- _WHAT THE TASK REQUIRES_
Whenever a line in the data contains "badge", show that line.

Start of PROVIDED MATERIAL

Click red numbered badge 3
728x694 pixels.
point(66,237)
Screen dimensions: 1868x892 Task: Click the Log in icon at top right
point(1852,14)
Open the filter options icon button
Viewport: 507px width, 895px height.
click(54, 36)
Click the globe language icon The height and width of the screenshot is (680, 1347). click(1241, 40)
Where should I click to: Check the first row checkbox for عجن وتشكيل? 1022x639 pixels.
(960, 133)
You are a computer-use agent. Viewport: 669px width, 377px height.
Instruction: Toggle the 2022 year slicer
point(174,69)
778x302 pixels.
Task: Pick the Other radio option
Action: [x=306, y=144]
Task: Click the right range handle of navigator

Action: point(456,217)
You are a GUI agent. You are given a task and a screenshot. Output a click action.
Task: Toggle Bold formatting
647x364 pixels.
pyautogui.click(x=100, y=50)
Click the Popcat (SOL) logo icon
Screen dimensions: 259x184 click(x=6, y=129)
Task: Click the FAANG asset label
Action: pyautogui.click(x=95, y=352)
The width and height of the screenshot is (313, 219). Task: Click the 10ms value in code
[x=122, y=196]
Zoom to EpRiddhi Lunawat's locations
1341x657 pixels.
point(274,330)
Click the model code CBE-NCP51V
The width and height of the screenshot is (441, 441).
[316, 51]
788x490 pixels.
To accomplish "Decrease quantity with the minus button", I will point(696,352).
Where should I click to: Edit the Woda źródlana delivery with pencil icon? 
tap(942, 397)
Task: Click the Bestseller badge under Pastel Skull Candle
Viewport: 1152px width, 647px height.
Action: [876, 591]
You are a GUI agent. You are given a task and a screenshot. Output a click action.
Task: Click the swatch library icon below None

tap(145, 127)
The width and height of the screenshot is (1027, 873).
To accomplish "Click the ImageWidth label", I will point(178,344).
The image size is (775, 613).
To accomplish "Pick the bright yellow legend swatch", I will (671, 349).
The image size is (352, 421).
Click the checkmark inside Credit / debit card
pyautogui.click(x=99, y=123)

End of PROVIDED MATERIAL

- _WRITTEN REPLY_
Click red numbered badge 3
Task: Click the Bestseller badge under Pastel Skull Candle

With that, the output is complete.